Records from a dataset
*** Begin section ***

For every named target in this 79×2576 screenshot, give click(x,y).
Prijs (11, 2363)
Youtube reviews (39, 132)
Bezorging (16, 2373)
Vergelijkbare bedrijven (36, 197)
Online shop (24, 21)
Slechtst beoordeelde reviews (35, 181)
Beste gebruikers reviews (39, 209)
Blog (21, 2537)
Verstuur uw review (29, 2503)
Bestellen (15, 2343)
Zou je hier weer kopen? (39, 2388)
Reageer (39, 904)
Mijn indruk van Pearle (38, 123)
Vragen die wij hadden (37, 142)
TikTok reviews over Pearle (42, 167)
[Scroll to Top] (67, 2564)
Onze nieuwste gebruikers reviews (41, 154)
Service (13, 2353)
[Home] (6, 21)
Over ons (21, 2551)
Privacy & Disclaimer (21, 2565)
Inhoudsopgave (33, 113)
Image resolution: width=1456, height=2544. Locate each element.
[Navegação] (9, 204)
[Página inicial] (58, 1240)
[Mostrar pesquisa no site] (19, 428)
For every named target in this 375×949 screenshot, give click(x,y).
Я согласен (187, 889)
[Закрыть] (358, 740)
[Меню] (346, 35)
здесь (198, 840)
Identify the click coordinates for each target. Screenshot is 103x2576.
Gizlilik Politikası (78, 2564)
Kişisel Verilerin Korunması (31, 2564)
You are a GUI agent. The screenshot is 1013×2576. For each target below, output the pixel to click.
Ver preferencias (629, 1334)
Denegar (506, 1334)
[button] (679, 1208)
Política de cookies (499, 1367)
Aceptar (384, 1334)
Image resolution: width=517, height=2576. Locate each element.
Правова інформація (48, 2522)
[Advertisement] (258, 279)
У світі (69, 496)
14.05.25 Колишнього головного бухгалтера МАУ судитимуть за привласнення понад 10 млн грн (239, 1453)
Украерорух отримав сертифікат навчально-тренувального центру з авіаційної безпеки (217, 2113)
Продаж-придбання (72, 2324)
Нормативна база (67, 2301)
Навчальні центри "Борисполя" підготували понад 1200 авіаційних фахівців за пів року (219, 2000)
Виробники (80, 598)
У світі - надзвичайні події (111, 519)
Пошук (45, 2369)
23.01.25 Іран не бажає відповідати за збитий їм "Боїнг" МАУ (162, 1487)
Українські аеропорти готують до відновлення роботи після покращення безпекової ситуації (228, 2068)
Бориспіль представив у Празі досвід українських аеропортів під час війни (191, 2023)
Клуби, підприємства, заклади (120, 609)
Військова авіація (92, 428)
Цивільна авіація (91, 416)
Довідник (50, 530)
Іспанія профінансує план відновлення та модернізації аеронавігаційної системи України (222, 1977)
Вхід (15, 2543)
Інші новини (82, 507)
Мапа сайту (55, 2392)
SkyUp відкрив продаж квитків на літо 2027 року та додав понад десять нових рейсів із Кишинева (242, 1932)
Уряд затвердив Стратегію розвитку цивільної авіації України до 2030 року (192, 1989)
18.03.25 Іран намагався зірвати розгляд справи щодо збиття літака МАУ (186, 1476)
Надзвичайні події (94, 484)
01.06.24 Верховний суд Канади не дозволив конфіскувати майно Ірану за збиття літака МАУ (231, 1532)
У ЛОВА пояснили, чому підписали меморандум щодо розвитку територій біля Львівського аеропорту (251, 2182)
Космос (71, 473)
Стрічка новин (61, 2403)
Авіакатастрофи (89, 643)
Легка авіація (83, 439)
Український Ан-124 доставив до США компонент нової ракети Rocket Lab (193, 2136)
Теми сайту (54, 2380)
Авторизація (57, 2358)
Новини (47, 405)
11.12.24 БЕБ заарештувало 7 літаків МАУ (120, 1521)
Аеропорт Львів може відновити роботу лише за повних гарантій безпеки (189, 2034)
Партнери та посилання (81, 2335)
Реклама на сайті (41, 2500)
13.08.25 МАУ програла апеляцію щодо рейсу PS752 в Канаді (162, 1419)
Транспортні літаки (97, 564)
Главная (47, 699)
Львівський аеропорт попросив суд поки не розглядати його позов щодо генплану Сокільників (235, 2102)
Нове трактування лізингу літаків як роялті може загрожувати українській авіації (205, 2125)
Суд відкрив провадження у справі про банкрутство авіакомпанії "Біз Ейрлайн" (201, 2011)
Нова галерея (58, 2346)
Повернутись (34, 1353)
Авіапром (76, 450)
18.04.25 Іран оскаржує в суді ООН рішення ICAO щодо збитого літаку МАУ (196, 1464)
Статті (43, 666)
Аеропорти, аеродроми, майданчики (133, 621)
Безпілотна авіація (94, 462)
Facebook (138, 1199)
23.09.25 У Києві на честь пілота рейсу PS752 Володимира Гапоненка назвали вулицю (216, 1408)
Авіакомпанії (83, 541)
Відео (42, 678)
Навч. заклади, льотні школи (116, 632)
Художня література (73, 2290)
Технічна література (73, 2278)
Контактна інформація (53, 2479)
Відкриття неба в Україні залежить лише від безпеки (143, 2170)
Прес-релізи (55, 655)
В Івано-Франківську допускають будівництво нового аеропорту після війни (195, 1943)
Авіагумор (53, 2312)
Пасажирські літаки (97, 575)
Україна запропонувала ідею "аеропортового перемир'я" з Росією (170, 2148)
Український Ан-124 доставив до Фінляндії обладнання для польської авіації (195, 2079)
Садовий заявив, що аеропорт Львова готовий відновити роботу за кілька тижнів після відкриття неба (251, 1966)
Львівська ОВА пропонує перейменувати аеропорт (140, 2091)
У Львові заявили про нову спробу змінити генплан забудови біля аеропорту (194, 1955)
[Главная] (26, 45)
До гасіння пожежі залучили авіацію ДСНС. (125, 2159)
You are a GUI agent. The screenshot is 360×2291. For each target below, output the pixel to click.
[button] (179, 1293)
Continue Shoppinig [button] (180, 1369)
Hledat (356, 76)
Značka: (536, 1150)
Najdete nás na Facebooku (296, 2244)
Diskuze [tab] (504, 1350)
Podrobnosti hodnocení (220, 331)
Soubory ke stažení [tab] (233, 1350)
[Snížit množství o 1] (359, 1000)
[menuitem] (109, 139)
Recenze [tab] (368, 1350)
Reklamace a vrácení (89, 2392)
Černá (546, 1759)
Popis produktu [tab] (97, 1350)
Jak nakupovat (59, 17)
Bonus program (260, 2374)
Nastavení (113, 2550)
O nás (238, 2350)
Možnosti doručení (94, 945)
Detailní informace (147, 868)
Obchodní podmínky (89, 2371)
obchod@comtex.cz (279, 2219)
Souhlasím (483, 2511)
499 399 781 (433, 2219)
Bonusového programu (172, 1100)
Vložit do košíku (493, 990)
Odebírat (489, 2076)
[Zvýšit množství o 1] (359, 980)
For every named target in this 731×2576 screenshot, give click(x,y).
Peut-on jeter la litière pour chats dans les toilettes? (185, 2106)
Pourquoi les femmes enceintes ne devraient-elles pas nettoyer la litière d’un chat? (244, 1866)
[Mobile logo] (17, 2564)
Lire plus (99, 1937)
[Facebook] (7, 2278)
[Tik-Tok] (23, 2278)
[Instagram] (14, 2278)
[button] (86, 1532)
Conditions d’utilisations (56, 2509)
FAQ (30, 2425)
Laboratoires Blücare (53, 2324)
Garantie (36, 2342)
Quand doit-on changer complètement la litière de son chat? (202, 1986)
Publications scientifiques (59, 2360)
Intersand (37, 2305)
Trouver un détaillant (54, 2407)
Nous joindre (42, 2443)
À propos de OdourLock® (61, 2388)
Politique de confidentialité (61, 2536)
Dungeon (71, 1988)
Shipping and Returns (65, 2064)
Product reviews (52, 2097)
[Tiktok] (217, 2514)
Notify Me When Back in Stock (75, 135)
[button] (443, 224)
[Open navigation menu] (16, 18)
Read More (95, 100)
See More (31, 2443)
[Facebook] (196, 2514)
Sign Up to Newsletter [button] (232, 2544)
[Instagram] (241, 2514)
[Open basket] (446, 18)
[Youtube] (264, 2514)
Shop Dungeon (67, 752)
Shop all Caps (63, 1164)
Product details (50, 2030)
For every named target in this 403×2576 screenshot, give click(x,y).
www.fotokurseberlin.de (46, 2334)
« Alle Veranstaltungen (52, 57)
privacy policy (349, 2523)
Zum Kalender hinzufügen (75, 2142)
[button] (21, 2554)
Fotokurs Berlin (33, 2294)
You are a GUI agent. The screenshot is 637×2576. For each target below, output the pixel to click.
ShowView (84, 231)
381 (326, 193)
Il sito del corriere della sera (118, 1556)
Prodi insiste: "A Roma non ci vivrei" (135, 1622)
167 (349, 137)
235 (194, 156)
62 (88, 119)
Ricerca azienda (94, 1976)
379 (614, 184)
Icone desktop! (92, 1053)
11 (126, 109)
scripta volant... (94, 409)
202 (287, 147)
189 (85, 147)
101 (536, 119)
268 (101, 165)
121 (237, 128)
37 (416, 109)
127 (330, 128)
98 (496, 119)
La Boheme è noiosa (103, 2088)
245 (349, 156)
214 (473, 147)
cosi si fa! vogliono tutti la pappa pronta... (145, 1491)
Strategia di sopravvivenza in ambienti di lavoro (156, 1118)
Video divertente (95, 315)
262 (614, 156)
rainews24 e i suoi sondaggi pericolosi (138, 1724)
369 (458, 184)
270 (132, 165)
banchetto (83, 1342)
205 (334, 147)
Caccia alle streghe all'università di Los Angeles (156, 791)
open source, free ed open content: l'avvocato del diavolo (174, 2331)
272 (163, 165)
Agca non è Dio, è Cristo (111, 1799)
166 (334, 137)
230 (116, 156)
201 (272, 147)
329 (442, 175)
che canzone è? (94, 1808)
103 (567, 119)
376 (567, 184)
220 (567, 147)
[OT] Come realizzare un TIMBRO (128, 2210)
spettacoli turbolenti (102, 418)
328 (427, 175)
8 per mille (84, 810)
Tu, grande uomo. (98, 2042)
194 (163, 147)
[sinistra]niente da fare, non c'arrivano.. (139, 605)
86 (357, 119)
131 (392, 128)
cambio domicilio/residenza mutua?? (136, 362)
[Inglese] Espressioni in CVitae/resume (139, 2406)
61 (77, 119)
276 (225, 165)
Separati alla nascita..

*** End section ***

TASK ITEM: Reprint the data above from the opening line to the line holding "Inhoudsopgave (33, 113)", inclusive, and nothing else.

EXERCISE RESPONSE:
For every named target in this 79×2576 screenshot, give click(x,y).
Prijs (11, 2363)
Youtube reviews (39, 132)
Bezorging (16, 2373)
Vergelijkbare bedrijven (36, 197)
Online shop (24, 21)
Slechtst beoordeelde reviews (35, 181)
Beste gebruikers reviews (39, 209)
Blog (21, 2537)
Verstuur uw review (29, 2503)
Bestellen (15, 2343)
Zou je hier weer kopen? (39, 2388)
Reageer (39, 904)
Mijn indruk van Pearle (38, 123)
Vragen die wij hadden (37, 142)
TikTok reviews over Pearle (42, 167)
[Scroll to Top] (67, 2564)
Onze nieuwste gebruikers reviews (41, 154)
Service (13, 2353)
[Home] (6, 21)
Over ons (21, 2551)
Privacy & Disclaimer (21, 2565)
Inhoudsopgave (33, 113)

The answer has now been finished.